Similarly, all material representations made prior to the contract must be true. This fundamental duty has been the cause of a lot of concern in three major respects: the standard of the prudent underwriter, the degree of influence required and the remedies for breach. In Pan Atlantic Insurance Co. Ltd. v. Pine Top Insurance Co. Ltd. , this duty has been contested before the courts. In the marine insurance case of Container Transport International Inc. v.
Oceanus Mutual Underwriting Association (Bermuda) Ltd., the Court of Appeal opined that it was sufficient that non-disclosure would have influenced a hypothetical prudent insurer objectively material and immaterial that it would not have predisposed the particular underwriter in question subjectively material, thereby reversing on this point the decision in Berger & Light Diffusers Ltd. v. Pollock . In other words the underwriter need not prove, if he is alleging non-disclosure that he would have been influenced. In Highlands Insurance Co. v.
Continental Insurance , this unlike the previously discussed case was a non-marine insurance case, the counsel made out a strong case for confining to marine insurance, the abolition of subjective materiality. In Lambert v. Co-operative Insurance Society Ltd. , the court of appeal held that no distinction was to be drawn between marine and non-marine insurance in respect of the duty of disclosure. The juridical aspect of the non-disclosure obligation in insurance law was considered in La Banque Financiere de la Cite SA v. Westgate Insurance Co. Ltd. , and this was done in order to decide whether the remedy of damages was available for breach.
In this case it was held by the Court of Appeal that the duty originated as a contingent condition outside the contract and precedent to the right to insist upon performance of the contract by the underwriter. Whilst arriving at this conclusion, reference was made to the decision in Merchants and Manufacturers Insurance Co. Ltd. v. Hunt , wherein it was held that the origin of the right to avoid any contract, on the grounds of misrepresentation arises by reason of the jurisdiction originally exercised by the Courts of Equity to prevent imposition.
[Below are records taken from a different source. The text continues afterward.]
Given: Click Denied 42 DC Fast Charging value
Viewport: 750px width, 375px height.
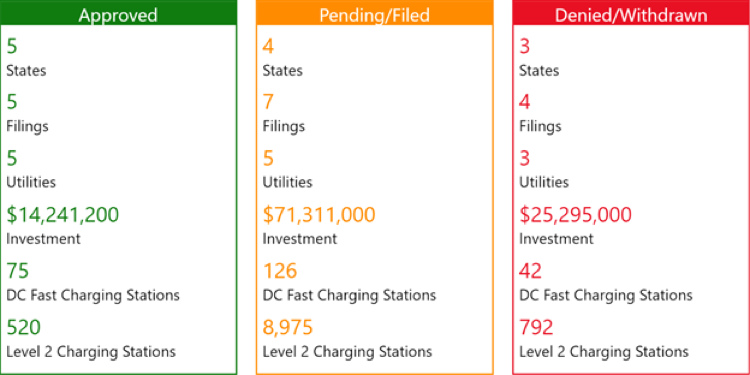Looking at the screenshot, I should [531, 271].
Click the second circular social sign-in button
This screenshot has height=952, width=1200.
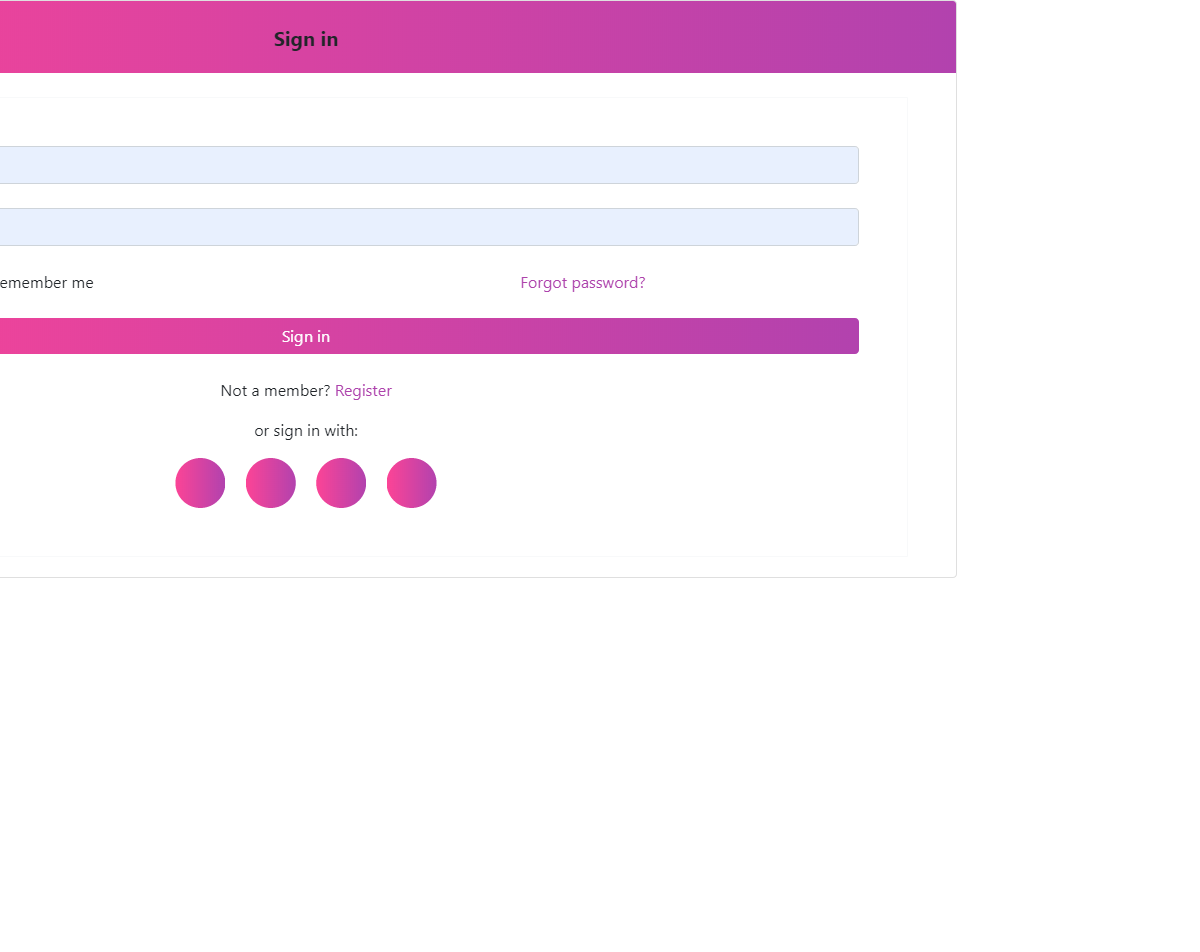(x=271, y=483)
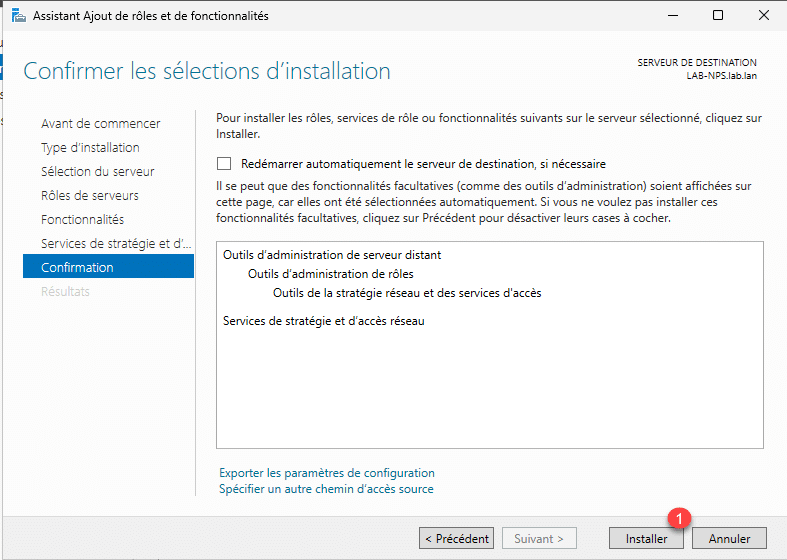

In the law of contract, a misrepresentation is not actionable unless the representee would have acted differently had the truth been told, this was decision in J. E. B. Fasteners Ltd. v. Marks, Bloom & Co . This is obviously correct, because the question arises as to how consent can be vitiated due to the reason that the contract would have been concluded even in the presence of full disclosure and accurate representations. It was held that if insurance law was to be based on different principles, there should be a good reason for doing so.
The suggestion is that this is not true. The reasoning that the disclosure obligation is but one aspect of the utmost good faith nature of insurance contracts and poor commercial judgment by the underwriter is no excuse for failing to act in good faith is circular. Only when the information is material is the duty deemed to be broken, otherwise, because the underwriter would not have been influenced by its disclosure, failure to disclose is not breach of the duty.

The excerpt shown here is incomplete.